Perubahan iklim yang semakin ekstrem memicu krisis air dan ketahanan pangan di Indonesia.
Dalam Talkshow Kongres Gerakan Restorasi Sungai Indonesia (GRSI) dan Gerakan Pemanenan Air Hujan Indonesia (GMHI) 2025, para ahli dan pejabat pemerintah menegaskan pentingnya strategi baru dalam mengelola sumber daya air untuk menghadapi tantangan besar ini.
Kepala Badan Meteorologi, Klimatologi, dan Geofisika (BMKG), Dwikorita Karnawati, menjelaskan bahwa Indonesia kini berada di titik kritis dalam menghadapi dampak perubahan iklim.
Perubahan suhu yang semakin tinggi dan cuaca ekstrem yang semakin sering terjadi. Seperti banjir dan kekeringan, mempengaruhi berbagai sektor, termasuk ketahanan air dan pangan.
“Kenaikan suhu rata-rata yang tercatat pada 2024 sebesar 27,52°C, dengan anomali suhu tahunan mencapai +0,81°C dibandingkan periode normal, menunjukkan adanya tren pemanasan global yang mengkhawatirkan,” kata Dwikorita di Jakarta, Rabu (7/5).
Berdasarkan data BMKG menunjukkan bahwa suhu udara di Indonesia terus meningkat. Dengan sebagian besar wilayah negara ini mengalami suhu yang hampir selalu berada di atas persentil ke-95 sepanjang tahun.

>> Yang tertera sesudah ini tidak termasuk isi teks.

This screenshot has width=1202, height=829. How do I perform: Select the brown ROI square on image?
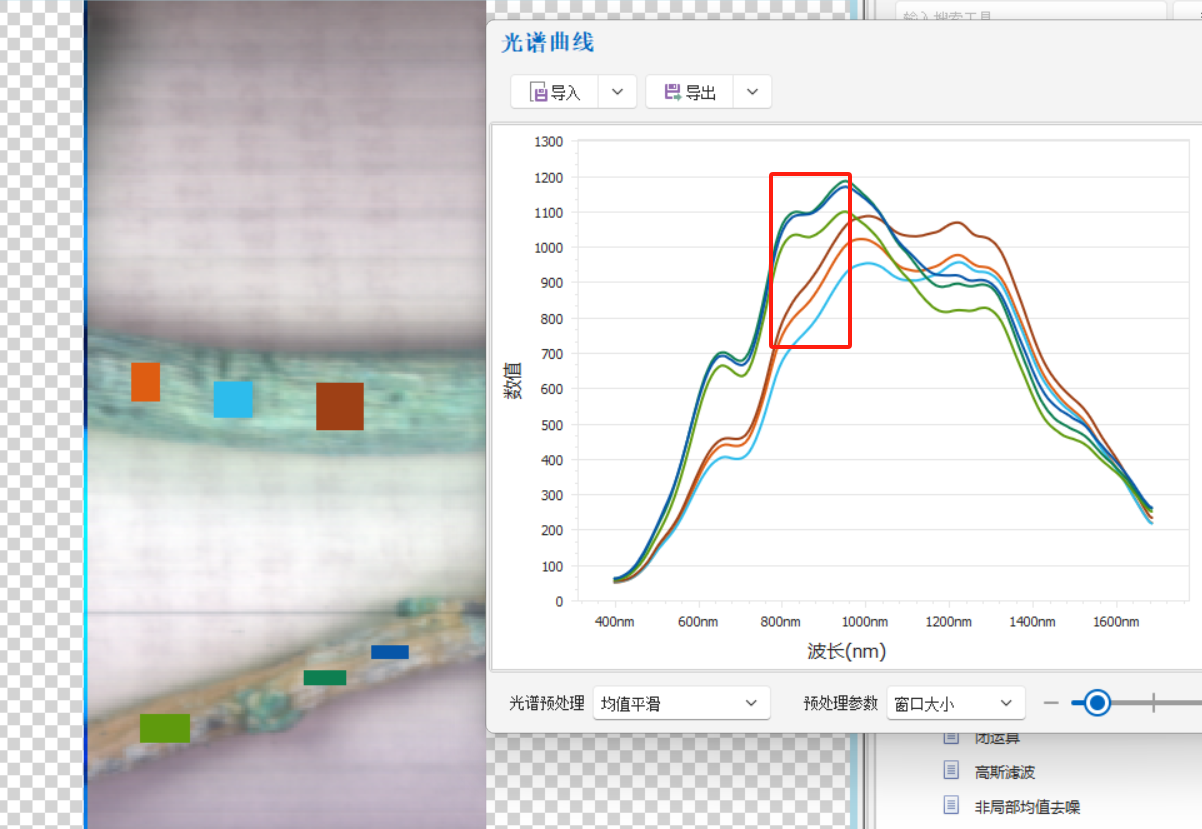pyautogui.click(x=340, y=406)
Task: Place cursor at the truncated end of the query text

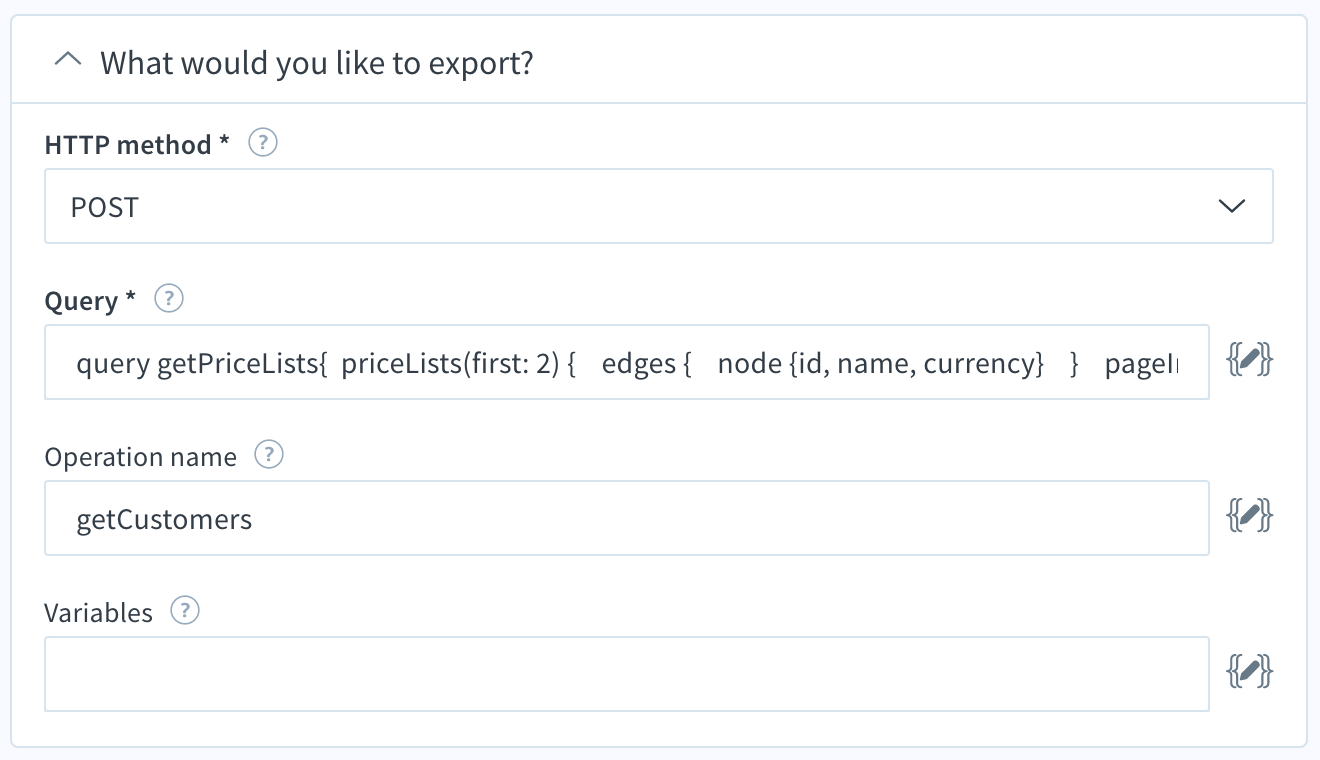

Tren ini, menurut Dwikorita, berpotensi memperburuk dampak perubahan iklim. Hal ini akan semakin terlihat dalam bentuk cuaca ekstrem, baik berupa banjir maupun kekeringan.
“Masalah besar yang kita hadapi adalah ketimpangan antara pasokan air yang berlimpah saat musim hujan, namun langka ketika dibutuhkan di musim kemarau,” tambahnya.
Tahun 2024 resmi menjadi tahun terpanas dalam sejarah pencatatan instrumental dengan suhu rata-rata global mencapai 1,55°C di atas tingkat pra-industri.
Angka ini melampaui batas ambang Perjanjian Paris yang telah disepakati secara global untuk mencegah krisis iklim.
Perubahan iklim ekstrem dan solusinya
Untuk menghadapi proyeksi tersebut, menurutnya terdapat dua solusi utama sebagai respons terhadap krisis air yang semakin memburuk.
Yaitu restorasi sungai dan pemanenan air hujan. Kedua solusi ini, tambahnya, harus dilaksanakan secara terkoordinasi dan berbasis pada data ilmiah yang akurat.
Dwikorita juga mengingatkan bahwa tanpa adanya upaya yang serius dan terencana dalam mengelola sumber daya air dampak perubahan iklim akan semakin dirasakan oleh masyarakat.
Terutama mereka yang tinggal di wilayah-wilayah yang sudah mengalami kekurangan air bersih.
“Restorasi sungai dapat memperbaiki ekosistem sungai yang rusak, yang pada gilirannya akan meningkatkan kapasitas sungai untuk menampung dan mengalirkan air dengan lebih baik,” jelasnya.
Sementara, pemanenan air hujan dapat menjadi solusi jangka panjang untuk mengatasi krisis air, terutama di daerah-daerah yang rawan kekeringan.
“Dengan pemanenan air hujan, kita dapat mengurangi ketergantungan pada sumber daya air permukaan yang semakin terbatas akibat perubahan iklim,” imbuhnya.
Menurutnya BMKG berperan penting dalam menyediakan informasi iklim yang akurat. Serta prediksi curah hujan untuk mendukung perencanaan restorasi sungai dan pemanenan air hujan yang lebih efektif.
BMKG terus bekerja sama dengan berbagai pihak. Termasuk pemerintah dan sektor swasta, untuk menyediakan data yang dapat digunakan dalam merencanakan dan melaksanakan program-program ketahanan air.